A storage cost of £5 per day per trolley will now apply to retailers, and a charge of £50 for the initial collection by the council will also be payable. Retailers can request the return of each trolley collected by the council for which a charge of £100 per trolley will apply in addition to the daily storage charge.
Retailers will have six weeks to collect their trolleys before they are disposed of, at the retailers’ expense. Under the Clean Neighbourhoods and Environment Act 2005, shopping trolleys can be removed and stored, and that the council can charge the retailers for doing this.
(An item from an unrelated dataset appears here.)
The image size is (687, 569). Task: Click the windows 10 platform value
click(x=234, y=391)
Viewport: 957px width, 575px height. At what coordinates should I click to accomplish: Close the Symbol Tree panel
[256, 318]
Many retailers are already signed up to a voluntary collection scheme where trolleys will be collected by specialised companies such as Trolleywise. The council has advised the public to contact these services or the relevant supermarket directly if they see an abandoned trolley in the borough.
If the trolleys are not collected, the council will remove and store them with the relevant retailer incurring the charges. Garry Parker, Bolton Council’s assistant director for environment and regulatory services, said: “Although we know it’s a small number of residents who fly tip, abandoned shopping trolleys are a blight on our landscape.
“They are an eyesore, encourage fly tipping and are damaging to the environment. We welcome these new powers and hope it encourages supermarkets to take robust action in preventing their trolleys being taken and later dumped.”